Fibonacci calculation at peak performance

Idea
The idea of this article is to explore the Fibonacci sequence algorithms in
Elixir, explore how rustler
and Rust can help us in order to compute even
faster. The main objective of the article is to compute the largest Fibonacci
number as fast as possible.
Start with the Math !
Most powerful algorithms out there rely on a quite simple math principle.
In our case we can see these 2 formulas for the computation of the Nth Fibonacci number.
$$ Fn = F_{n-1} + F_{n-2} $$
This principle means that if you know the 2 previous terms of the series you can compute the next one. So the Fibonacci series is recursive because in the definition of the series appears the series itself.
$$ Fn = \frac{\phi^{n} - (-\phi^{-n})} {\sqrt{5}} $$
This principle allow us to calculate any number of the sequence by just knowing the value of $\phi$ constant.
Math is not real life.
Based on the math we have seen before you can think that this algoritm.
def fib(0), do: 0
def fib(1), do: 1
def fib(n) do
fib(n - 1) + fib(n - 2)
end
Let me tell you why this is a terrible idea. This algorithm is super slow, beacuse it does extra computations which are already computed and does not store any result.

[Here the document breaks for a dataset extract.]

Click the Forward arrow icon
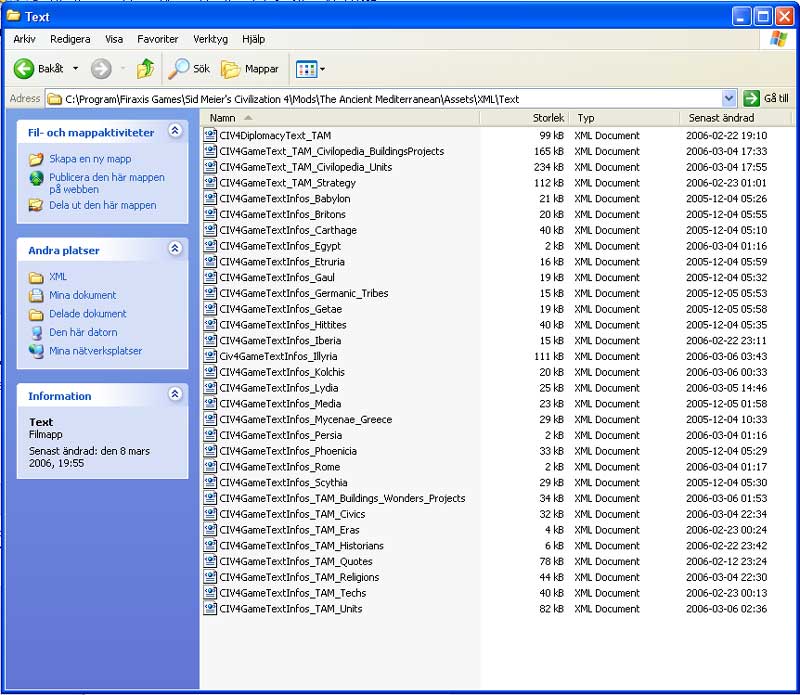Screen dimensions: 800x695 pos(101,69)
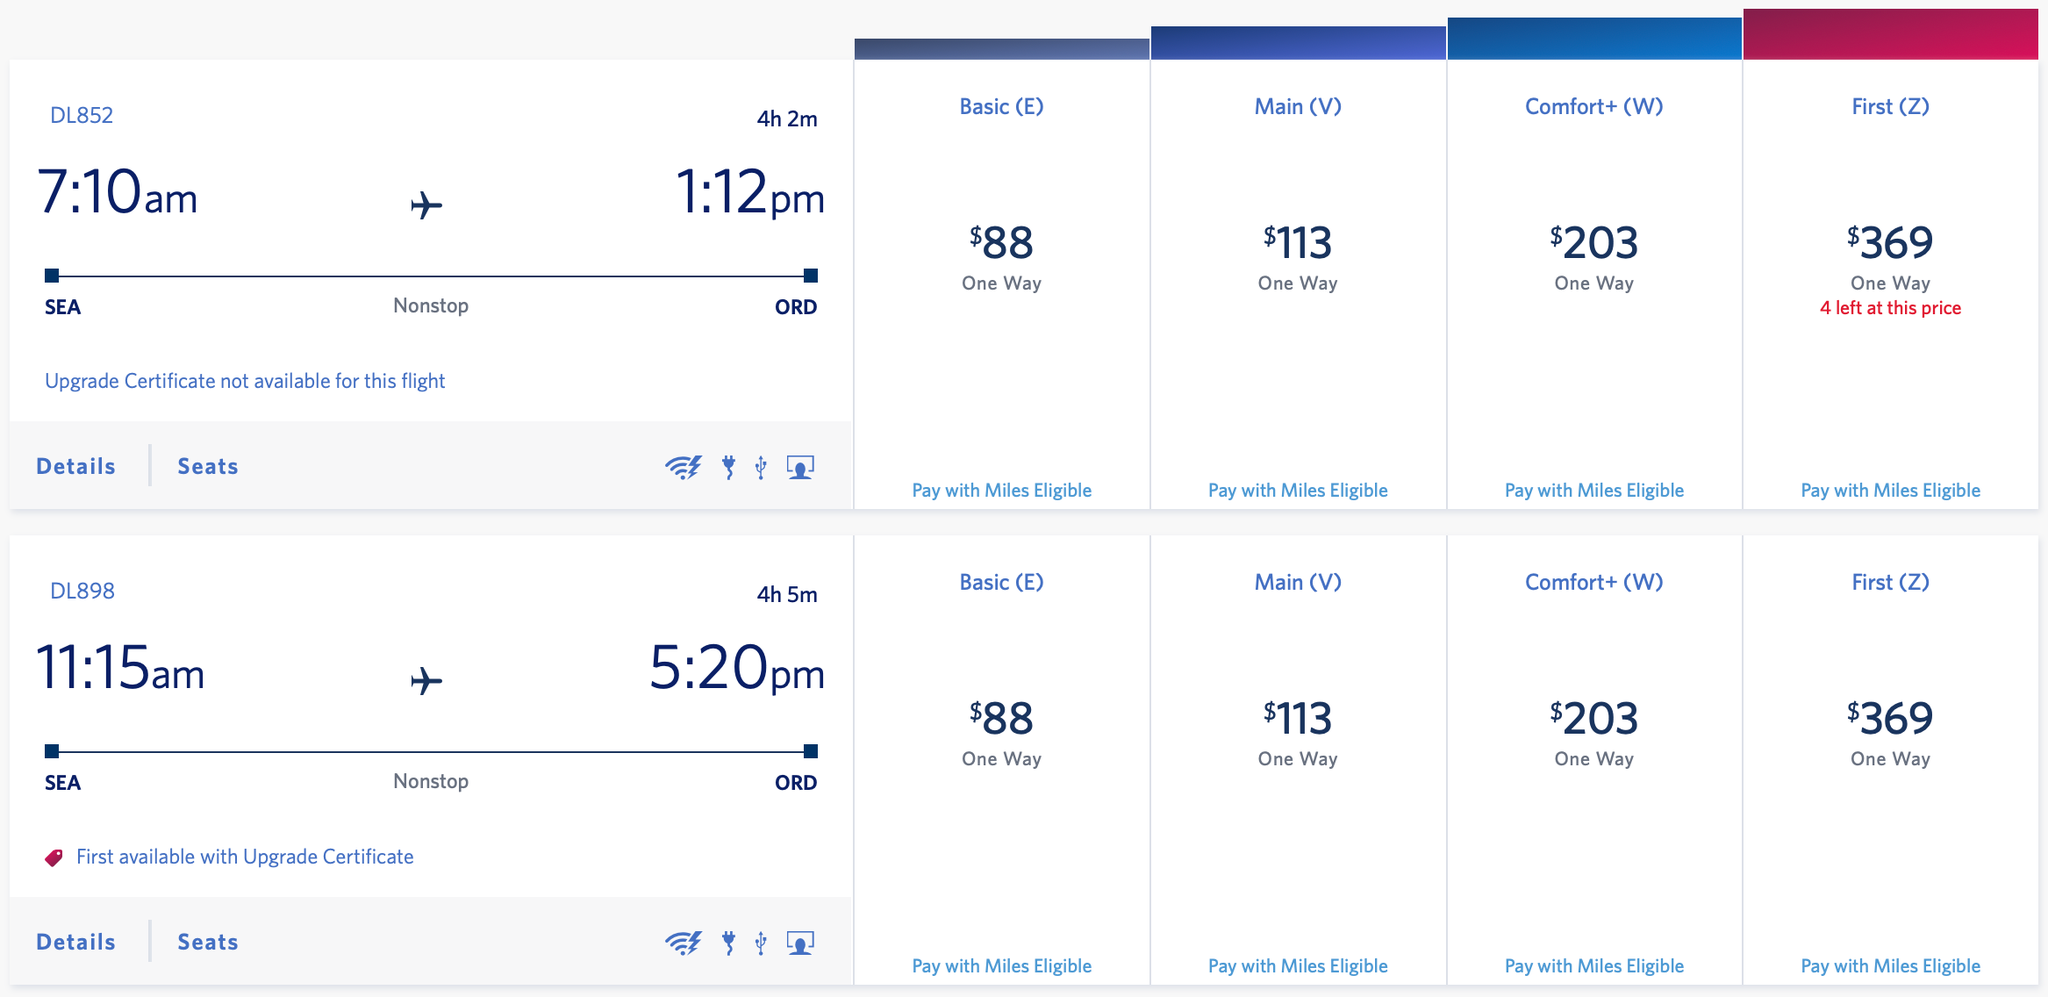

flowchart TB; root["$$F_{n}$$"] f1["$$F_{n-1}$$"] f2["$$F_{n-2}$$"] f11["$$F_{n-2}$$"] f12["$$F_{n-3}$$"] f21["$$F_{n-3}$$"] f22["$$F_{n-4}$$"] root-->f1; root-->f2; f1-->f11; f1-->f12; f2-->f21; f2-->f22;
As you can see the complexity of this algorithm grows exponentially $O(2^n)$.
Improving naive solution.
One improvement we can do to the most obvious solution is to apply Dynamic programming. We can optimize the algorithm by doing memoization, so the complexity so be reduced a lot.
def fib(n) do
if :ets.whereis(:fibs) == :undefined do
:ets.new(:fibs, [:named_table, read_concurrency: true])
end
do_fib(n)
end
defp do_fib(0) do
:ets.insert(:fibs, {0, 0})
0
end
defp do_fib(1) do
:ets.insert(:fibs, {1, 1})
1
end
defp do_fib(n) do
result = :ets.lookup(:fibs, n)
if result == [] do
val = do_fib(n - 1) + do_fib(n - 2)
:ets.insert(:fibs, {n, val})
val
else
[{_n, val}] = result
val
end
end
This is the same algorithm as before but we cache the results in an ETS table, so if we have an already computed result we dont need to recompute it all.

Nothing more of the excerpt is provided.